Barbara Buckley, executive director of the Legal Aid Center of Southern Nevada, said lawmakers were lukewarm on reforms when she was in the state Assembly from 1994 to 2011.
“There was very little support for a usury law,” Buckley said. “Lawmakers would say things like, ‘We don’t need one,’ or, ‘It will hurt lending in our state.'”
But the federal Consumer Financial Protection Bureau plans to curb the worst abuses, and some lawmakers say they see more interest in local fixes.
Assemblyman Ira Hansen, R-Sparks, said he unofficially broached reforms in the 2015 legislative session and found receptive ears, although no anti-usury laws emerged in a session dominated by education funding and reform.
But Hansen said reforms are “very likely” with some “momentum.”
“You need that groundswell. With that, there’s a good possibility we could get something going,” he said. “There’s a basic morality in this. The rest of us have to protect the most vulnerable.”
Where lawmakers fail to act, voters can move.
Consumer advocates put a referendum on Montana’s 2010 ballot to cap annual interest rates at 36 percent. The question passed with 71.8 percent of the vote. In Ohio, 63.6 percent approved a 28 percent cap.
“When you take it to the public, you win every time,” Speer said.
Cities are acting, as well.
Henderson has mostly barred short-term lenders from its downtown redevelopment area.

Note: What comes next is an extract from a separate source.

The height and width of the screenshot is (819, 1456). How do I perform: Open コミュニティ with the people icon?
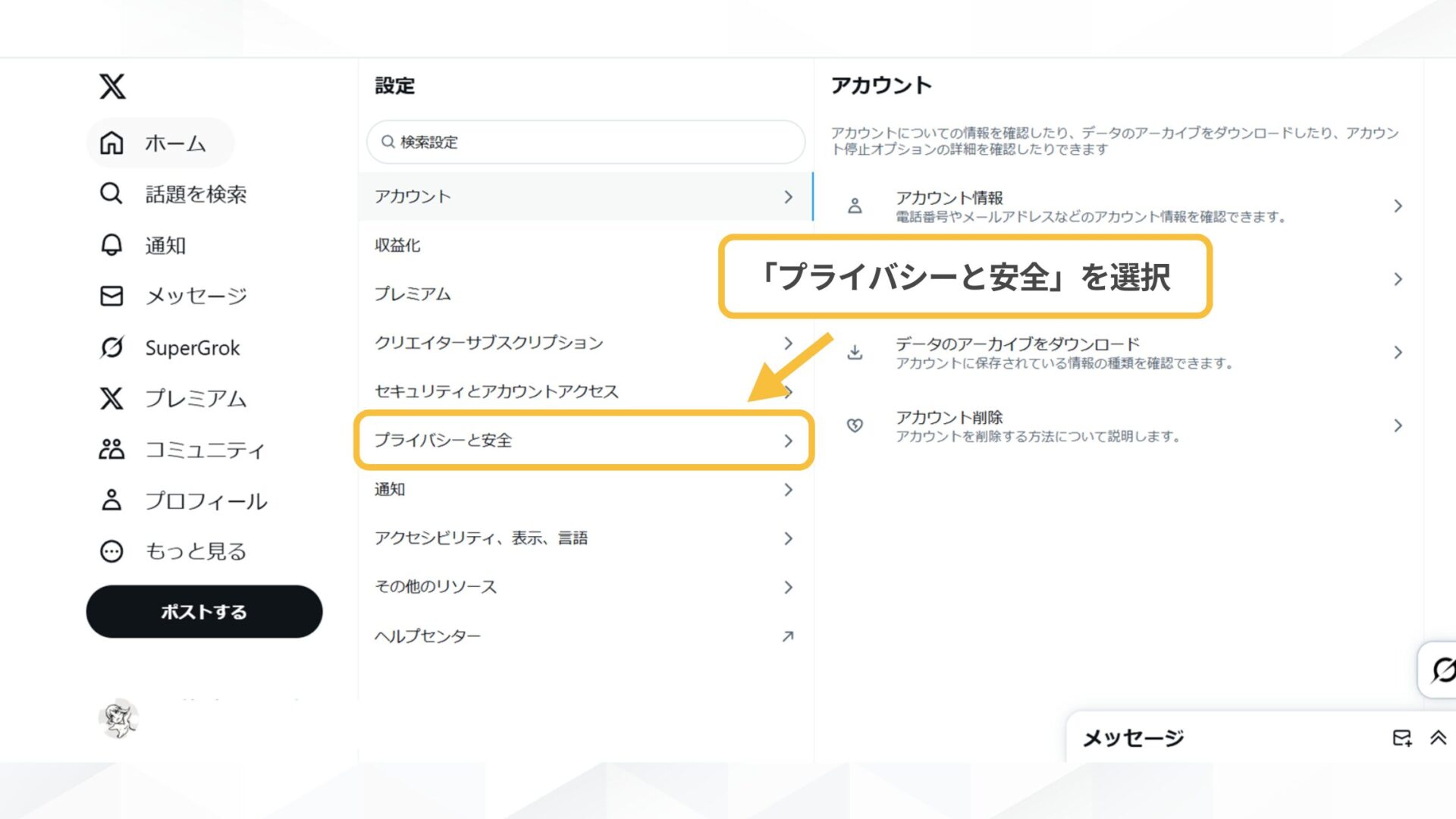pos(111,450)
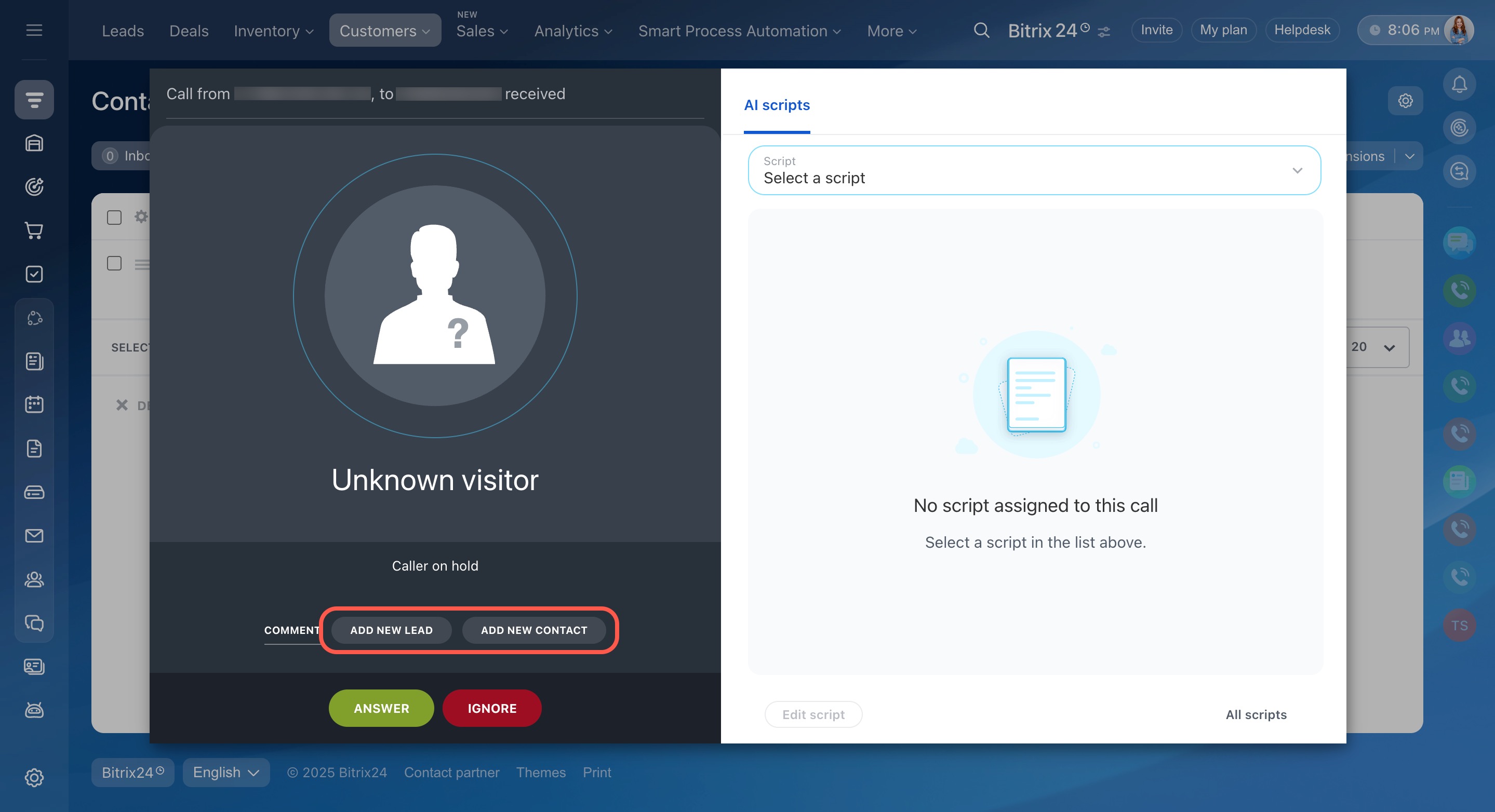Screen dimensions: 1495x812
Task: Tick the top select-all checkbox in list header
Action: (114, 218)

The Dallas City Council voted to limit payday and title loans based on income. Sacramento, California, prohibits payday and title lenders in some commercial zones.
But for sweeping change, consumer advocates look to the Consumer Financial Protection Bureau, which is expected to release a draft of new short-term lending rules in coming weeks. Under consideration are $500 limits, verification of ability to repay based on income and an outright ban.
The regulations would “ensure that lenders have better incentive to underwrite for success rather than overrely on ability to collect,” Feltner said. “It’s a real opportunity to set minimum standards for states that have been unable to crack down on the worst abuses, and it promises to dramatically reshape the market.”
Still, federal law bars what consumer advocates say would work best: A 36 percent nationwide rate cap.
What’s more, title lenders are nimble, Cook said.
They flout Ohio’s ceiling through third-party “credit service organizations” that charge fees of as much as 30 percent of principal. They circumvent Florida’s cap through mandatory insurance fees. They dodge Virginia’s restraints by registering under a different type of lending license. Some Nevada lenders fudge on ability-to-repay laws by using six-month income estimates when making a 30-day loan.
“It is discouraging. It’s like a hydra. You chop off one head, and it grows more,” Cook said. “The industry morphs. How do you craft a set of rules that you don’t constantly have to revisit to address new business models? The challenge is making regulations that are going to be effective over a period of time.”
Until that happens, Fischer and other borrowers will struggle.
EZ Money auctioned Fischer’s truck to satisfy his $2,490 loan. The dealer who bought the truck flipped it for $8,000. Fisher got nothing back.
He said his living situation is “fluid,” his future “unclear.” He since has left his mobile home and pays $75 per week to live with a friend. He may move into a homeless shelter to save money.
“I don’t know what I’m going to do,” he said. “It’s really up in the air. If I can save my money for a few months, maybe I can get another vehicle.”